[Entries taken from a collection]
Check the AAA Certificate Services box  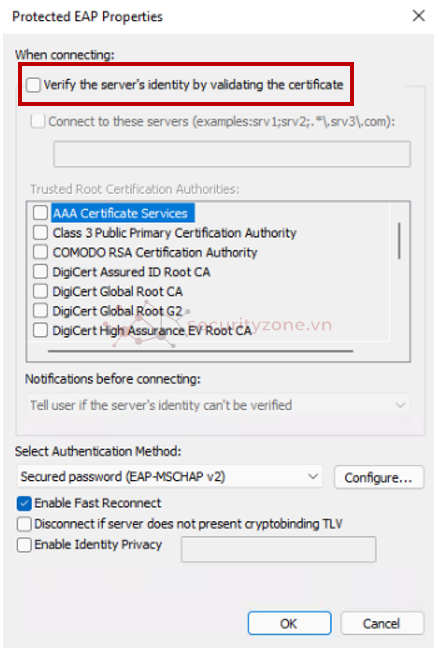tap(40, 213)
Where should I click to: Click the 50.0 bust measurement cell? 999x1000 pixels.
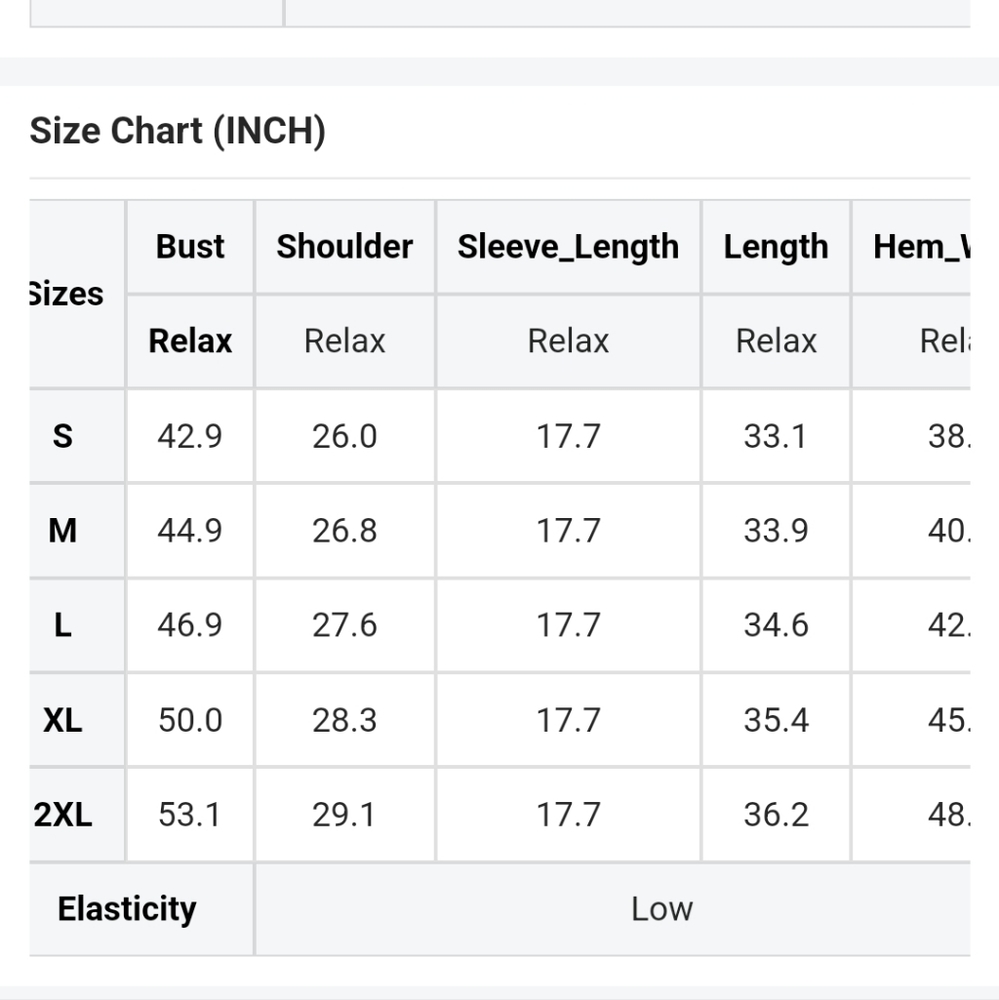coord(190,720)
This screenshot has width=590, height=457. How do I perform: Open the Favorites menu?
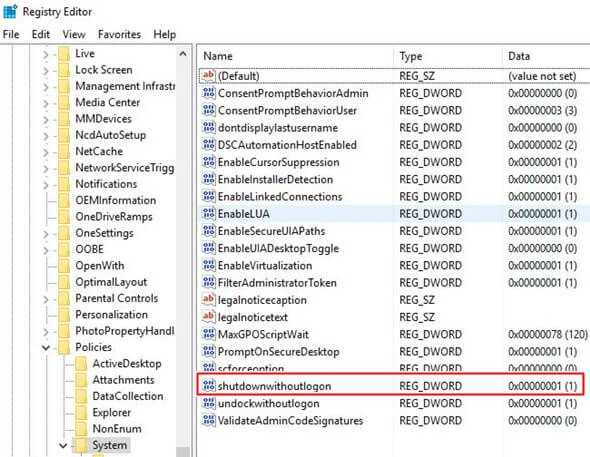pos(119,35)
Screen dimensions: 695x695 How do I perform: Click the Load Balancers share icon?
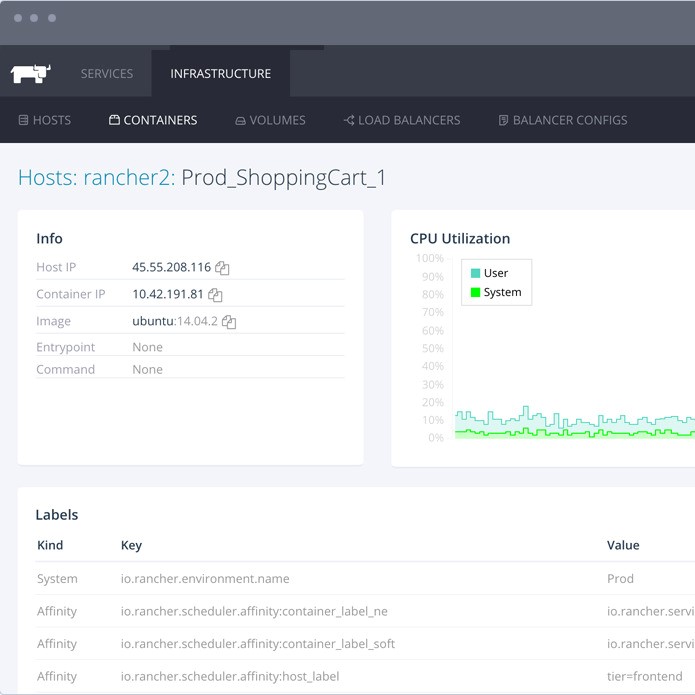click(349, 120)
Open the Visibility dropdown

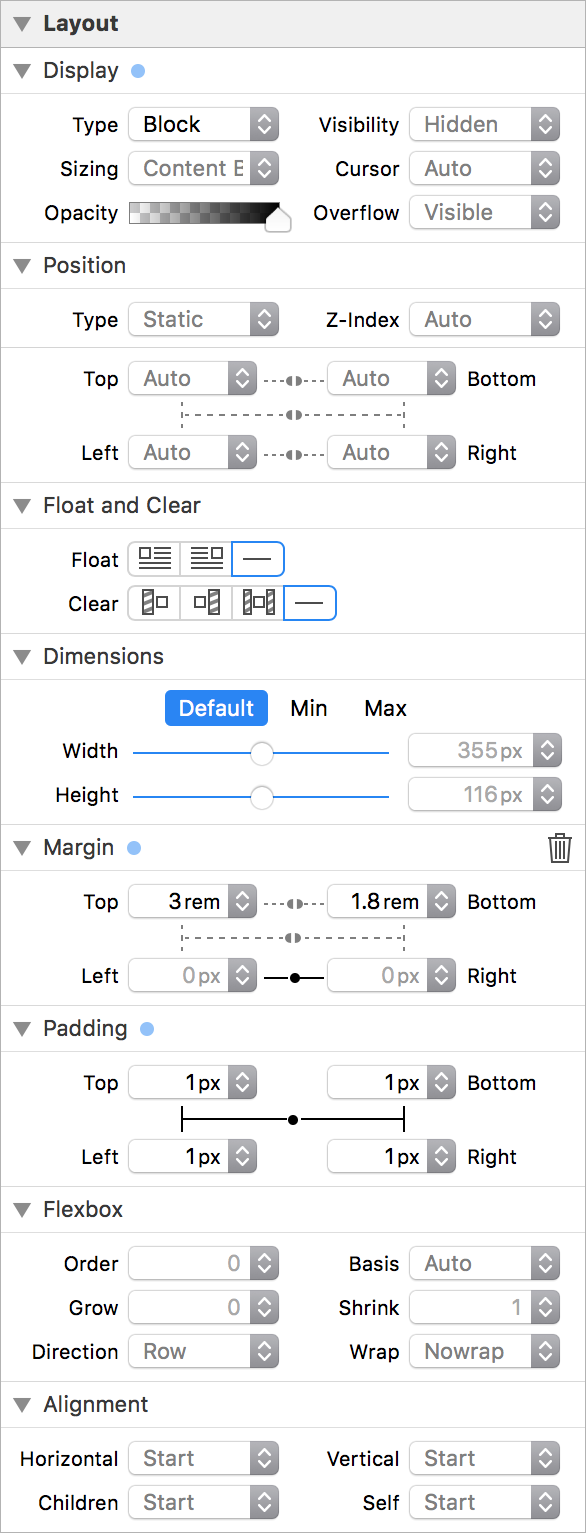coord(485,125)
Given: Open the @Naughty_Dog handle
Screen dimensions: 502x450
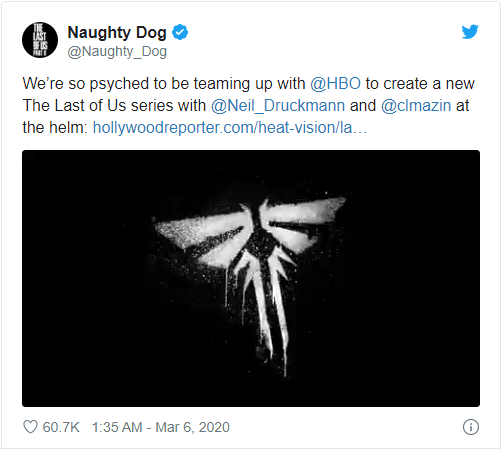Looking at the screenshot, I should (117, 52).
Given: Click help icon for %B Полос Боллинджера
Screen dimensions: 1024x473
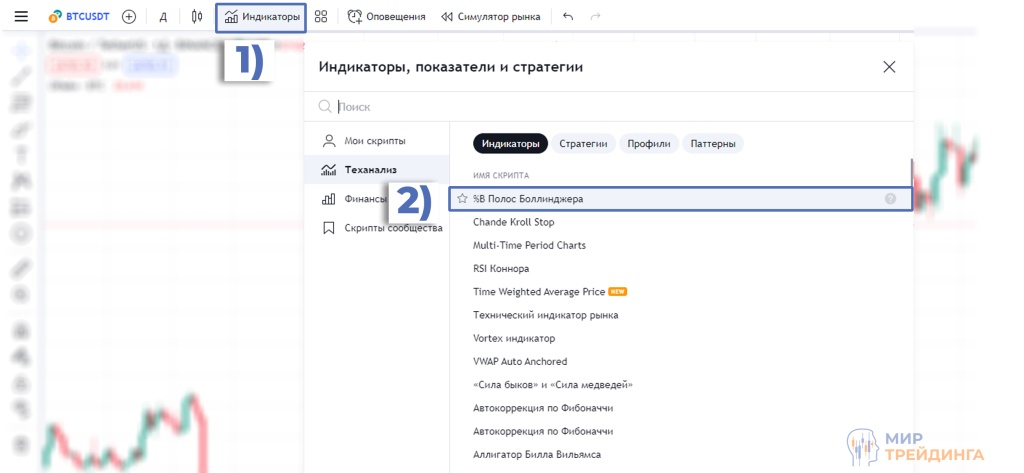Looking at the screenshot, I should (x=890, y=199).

- [Aim of the task]:
Exactly the lines from the one with "Screen dimensions: 695x695" through the end of the records are to be repeated, both ends included, and pictures are to be omitted.

- [Finished task]:
Screen dimensions: 695x695 How do I perform: Click the Load Balancers share icon?
click(349, 120)
Open the Visibility dropdown

coord(485,125)
Given: Open the @Naughty_Dog handle
Screen dimensions: 502x450
Looking at the screenshot, I should (117, 52).
Given: Click help icon for %B Полос Боллинджера
Screen dimensions: 1024x473
Looking at the screenshot, I should (x=890, y=199).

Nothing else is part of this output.